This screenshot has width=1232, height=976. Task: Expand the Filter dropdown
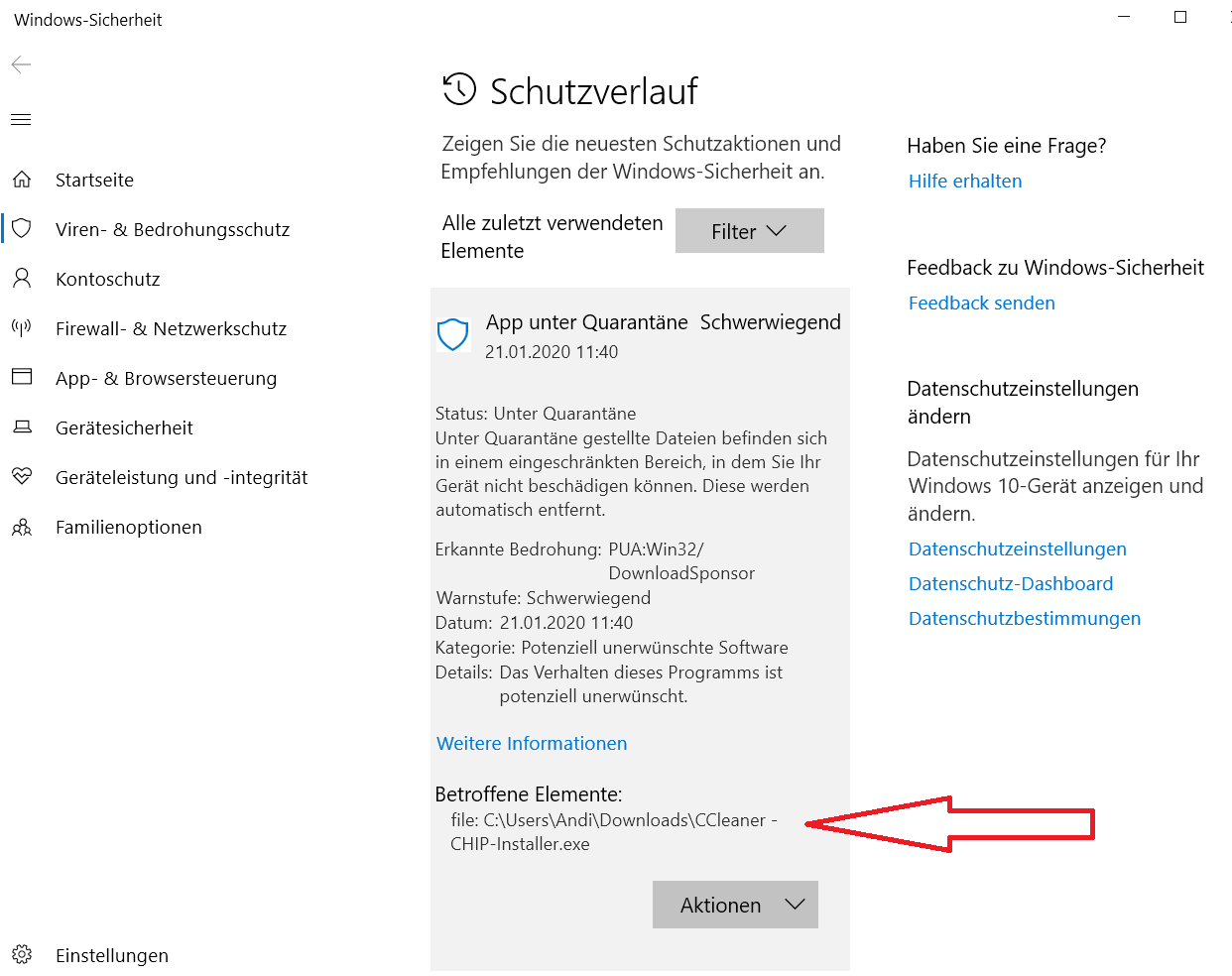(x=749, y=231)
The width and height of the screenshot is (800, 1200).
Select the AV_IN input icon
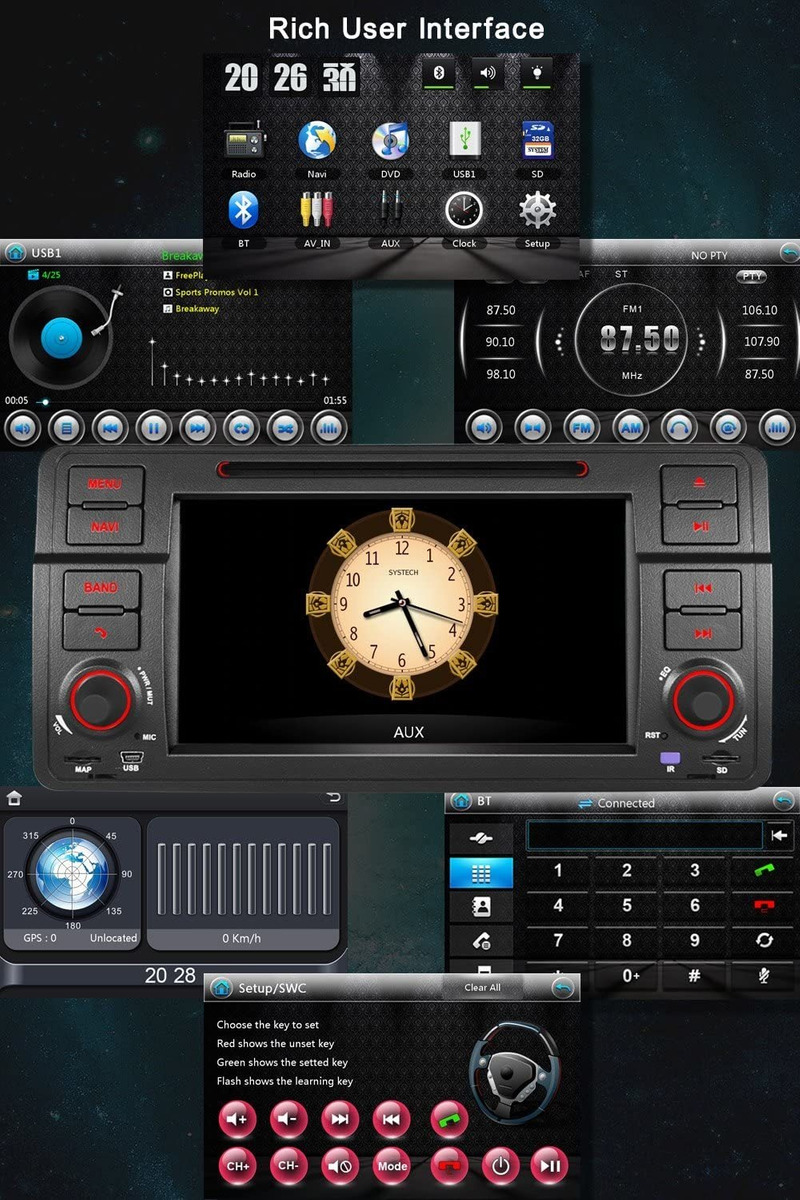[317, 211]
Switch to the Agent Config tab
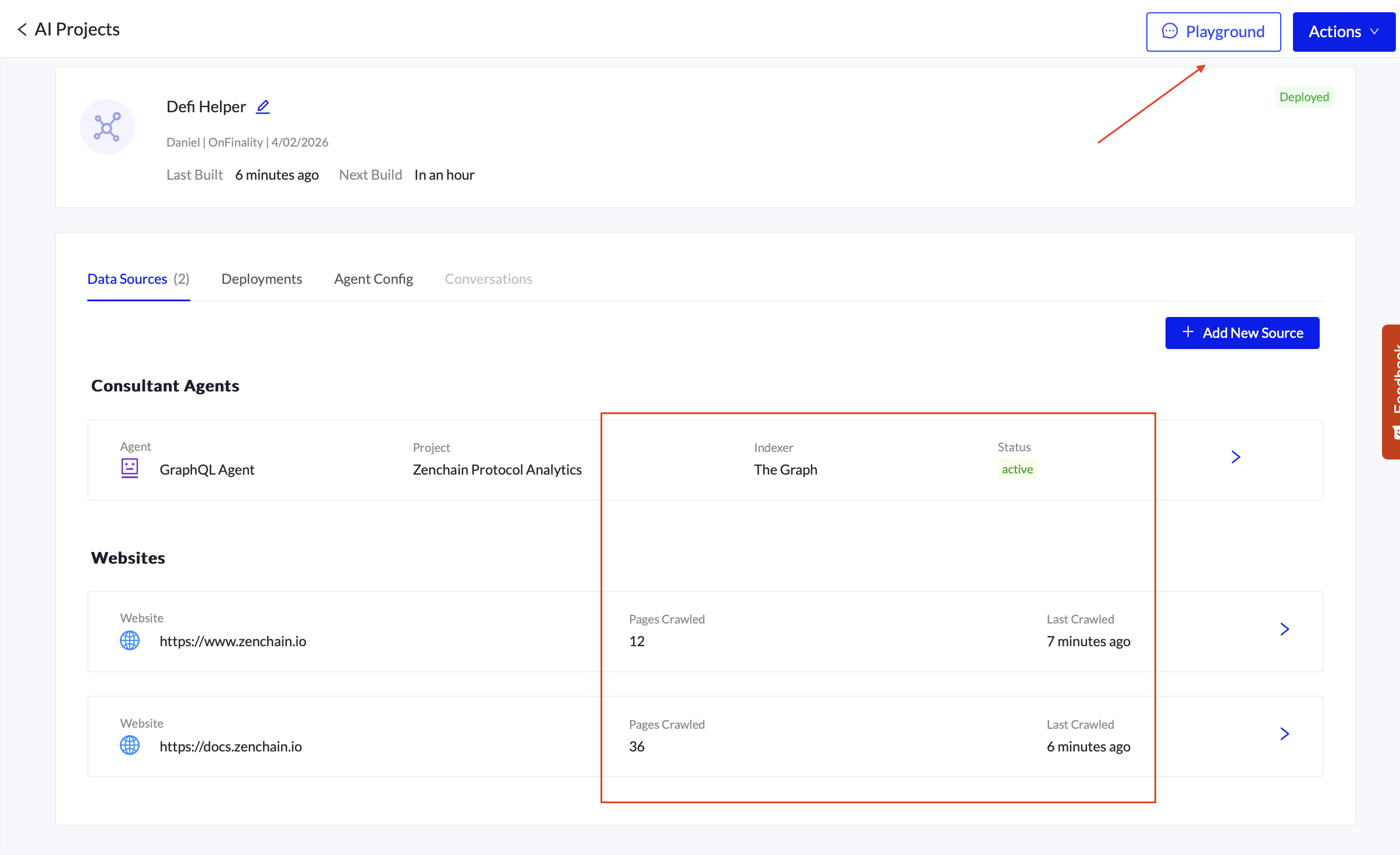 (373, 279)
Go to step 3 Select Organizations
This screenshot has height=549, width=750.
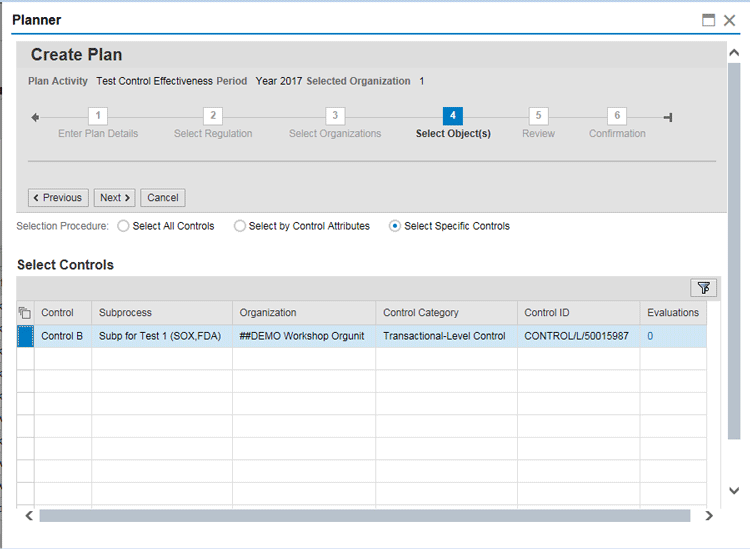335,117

##############################

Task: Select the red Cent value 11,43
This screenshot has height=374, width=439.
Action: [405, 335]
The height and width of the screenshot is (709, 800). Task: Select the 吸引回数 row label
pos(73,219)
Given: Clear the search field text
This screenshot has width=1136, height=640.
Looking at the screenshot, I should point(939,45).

##############################

▶ _Short task_
Copy out, word for word, the records from the line containing "The height and" through the line containing "Looking at the", both lines included.

▶ _The reply_
The height and width of the screenshot is (709, 800). Task: Select the 吸引回数 row label
pos(73,219)
Given: Clear the search field text
This screenshot has width=1136, height=640.
Looking at the screenshot, I should point(939,45).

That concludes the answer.